Выполните задания =
1. Кого из шести авторов Л. М. Ярроу, согласно отрывку об эллинистических историках, считает самым значительным историком?
2. Допишите отрывок об эллинистических историках, начав сразу после его последнего предложения.

В третьей главе (с. 123—166) речь идёт о целях и политических взглядах каждого из шести авторов. Л. М. Ярроу вычленяет в эллинистической историографии два жанра: 1) всеобщая история; 2) местные хроники (с. 123). Написание всеобщей истории в античности считалось «геракловым трудом». Подвизавшиеся на этой ниве Посейдоний (его Л. М. Ярроу считает самым значительным историком из всех шести), Диодор, Помпей Трог и Николай Дамасский суть историки-универсалисты, поскольку они включили в свои труды самые разнообразные материалы (по мифологии, этнографии, географии и т. д.). По мнению автора книги, это космополиты, представители интеллектуальной элиты греко-римского Средиземноморья. Популярность жанра всеобщей истории в конце республики и в начале империи, вероятно, была как-то связана с римскими притязаниями на мировое господство12. Характерно, что, как отмечает Л. М. Ярроу, Рим присутствует в повествовании каждого из наших авторов, однако вовсе не является его центром. В частности, «Трог написал историю вокруг Рима, но не о Риме» (с. 149). Во «Всеобщей истории» Николая Дамасского Рим присутствует всего лишь как один из компонентов повествования; это вовсе не главная тема в труде13 (с. 161). Наконец, Посейдония интересовали преимущественно детали, связанные с этнографией и повседневной культурой Рима. Ни один из шести авторов не писал с откровенно проримских или, напротив, антиримских позиций и не оставил после себя ни панегириков, ни памфлетов, посвящённых Риму. В их сохранившихся текстах «нет и намёка на жизнеспособную альтернативную власть или на желание автора увидеть мировую империю распадающейся на более мелкие региональные государства» (с. 166). Интеллектуалы времён «римской глобализации» считали необходимым искать и находить modus vivendi с персональными носителями римской власти в провинциях, т. е. с магистратами и промагистратами.

Исходные данные =
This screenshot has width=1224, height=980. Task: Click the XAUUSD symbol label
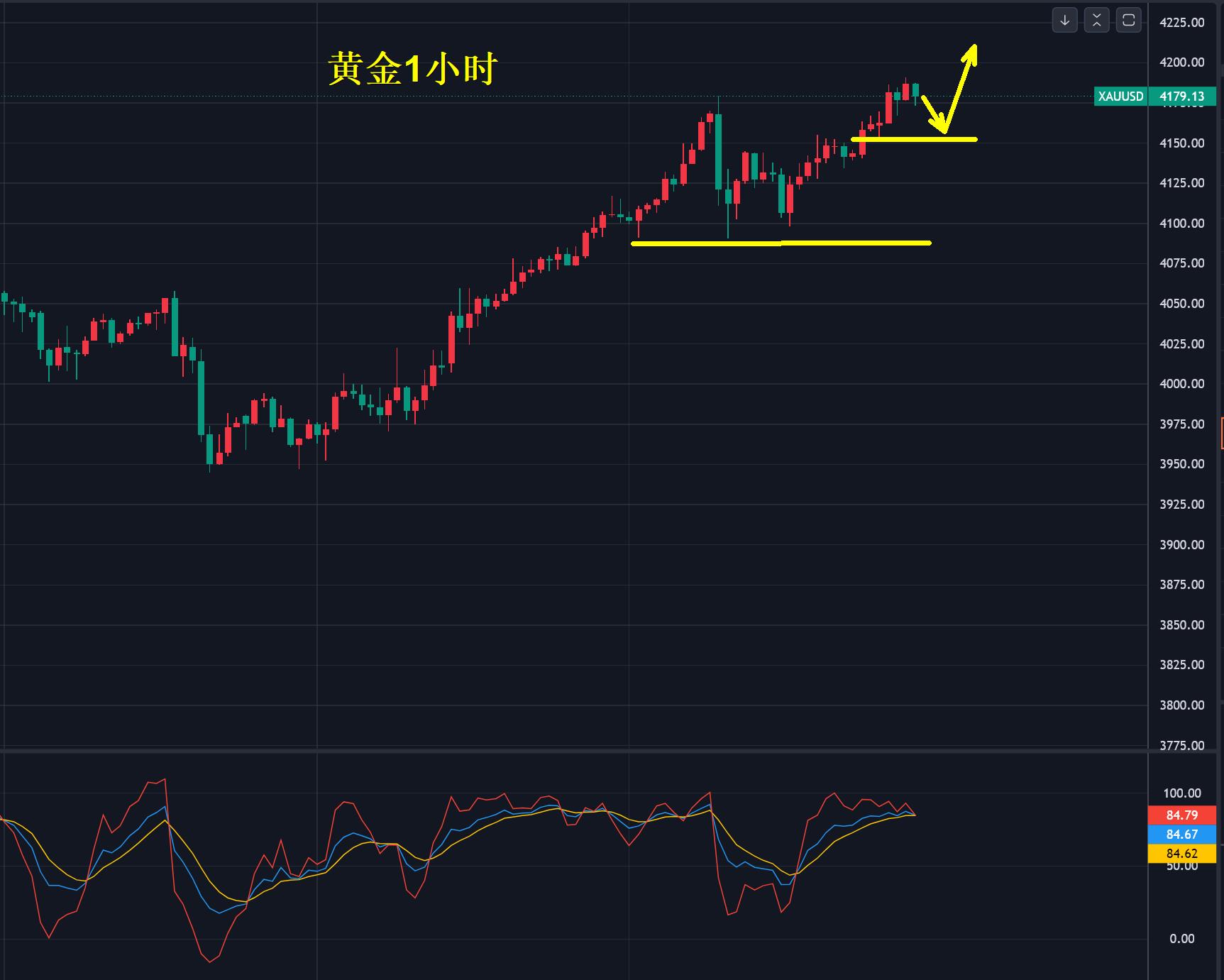[x=1120, y=97]
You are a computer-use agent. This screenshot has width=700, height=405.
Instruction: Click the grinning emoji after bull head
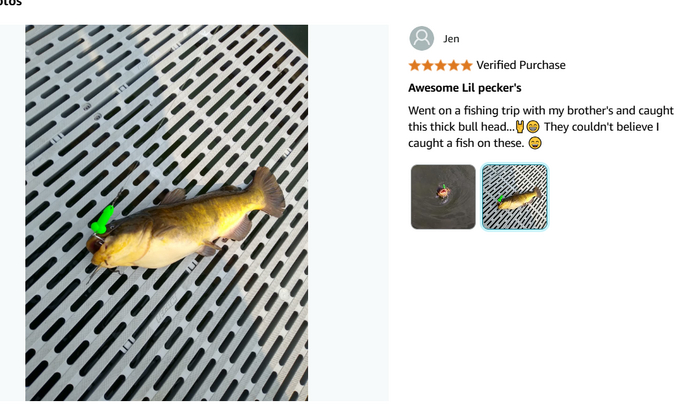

Ответы к заданиям =
1. Посейдония.

2.
Тема отношения представителей эллинистической историографии к Риму получила дальнейшее развитие в четвёртой главе (с. 167—230). В современных исследованиях часто встречаются такие термины, как с.215 «антиримский», «проримский», «филэллин», «варварофильский», «литературная оппозиция». Л. М. Ярроу считает их непродуктивными, поскольку они не отражают всей глубины и сложности отношения представителей провинциальной элиты к римской власти (с. 167—168). Все шесть авторов безоговорочно принимают эту власть, однако ни для кого из них «римская тема» не является приоритетной. Дидактические примеры в трудах Диодора и Трога, по мнению Л. М. Ярроу, адресованы, прежде всего, римским провинциальным администраторам (с. 202). Неверные, неточные, искажающие реальность описания римской структуры власти (например, в Первой книге Маккавеев и у Мемнона) объясняются стремлением выдать желаемое за действительное или же недостатком сведений. Наши авторы всерьёз интересовались только теми реалиями, которые могли непосредственно повлиять на жизнь провинциалов; они не видели замены римской власти и были заинтересованы в её стабильности (с. 228—230).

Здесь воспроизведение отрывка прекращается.